The other cones that you mention will define other regions in $D_n$, and it's possible that there are methods for computing these integrals as well.
I came across this question while preparing a talk on this paper. There we gave the explicit formula for $p_n$ (in the GOE) that the other answers anticipated could be found by random matrix methods.
The formula is given as follows:
First, let $n\geq 1$ be any integer, and define $n':=2 \lceil n/2 \rceil$. When real symmetric matrices are chosen according to the $n$-dimensional Gaussian Orthogonal Ensemble, the probability of positive definiteness is given by: \begin{equation}p_n=\frac{{\mathrm{ Pf}}(A)}{2^{n(n+3)/4}\prod_{m=1}^n\Gamma(\frac m 2)},\label{theorem3} \end{equation} where $A$ is the $n'\times n'$ skew-symmetric matrix whose $(i,j)$-entry $a_{ij}$ is given for $i<j$ by: \begin{align}\label{pfaffianformula} a_{ij} = \begin{cases} \,2^{i+j-2}\Gamma(\frac{i+j}{2})\left(\beta_{\frac{1}{2}}(\frac{i}{2},\frac{j}{2})- \beta_{\frac{1}{2}}(\frac{j}{2},\frac{i}{2})\right) & \mbox{if }~ i<j\leq n, \\[.075in] \,2^{i-1}\Gamma(\frac{i}{2}) & \mbox{if }~ i<j=n+1.\\[.075in] \end{cases} \end{align} $($Note that the second case arises only when $n$ is odd.$)$
Here $\mathrm{Pf}$ is the Pfaffian, $\Gamma$ denotes the usual gamma function $\Gamma(s)=\int_{0}^\infty x^{s-1}e^{-x} \mathrm{d} x$, and $\beta_{t}$ is the usual incomplete beta function $\beta_{t}(i,j) = \int_0^{t} x^{i-1}(1-x)^{j-1} \mathrm{d} x.$ This formula follows from de Bruijn's identity for evaluating determinantal integrals.

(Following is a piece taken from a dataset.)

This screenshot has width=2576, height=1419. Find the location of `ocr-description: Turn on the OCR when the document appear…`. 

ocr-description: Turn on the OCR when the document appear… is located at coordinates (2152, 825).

As for the asymptotics, the leading term of $\log p_n$ is indeed $-\frac{\log(3)}{4} n^2$ as noted in Mikael's answer. If you are interested in the leading order asymptotic for $p_n$ it can be found from the results of Borot, Eynard, Majumdar and Nadal. Specialising to the GOE they give: \begin{align} p_n \sim \exp\left(-\frac{\log3}{4} n^2 - \frac{1}{2}\log\left(1+\frac{2}{\sqrt{3}}\right)n - \frac{1}{24}\log n + \alpha_1 \right)(1+o(1)).\label{asympexp} \end{align} The constant $\alpha_1$ is given by: \begin{align} \alpha_1= \frac{\zeta'(-1)}{2} - \frac{\log(2)}{12} -\frac{\log(3)}{16}+ \frac{1}{4}\log\left(1+\frac{2}{\sqrt{3}}\right)\simeq-0.0172, \end{align} where $\zeta(z)$ is the Riemann zeta function.
Edit: The exact formula lends itself easily to numerics. I have added a plot of $\log(p_n)$ for $1\leq n \leq 400.$ Fitting the data for $201\leq n \leq 400$ to $a n^2 + b n + c\log n +d$ we find $$−0.27465n^2 - 0.38382n -0.041504 \log n -0.018061.$$ A numerical approximation for the asymptotic formula is $$−0.27465n^2 - 0.38382n -0.041667 \log n -0.017223,$$ so we see good agreement.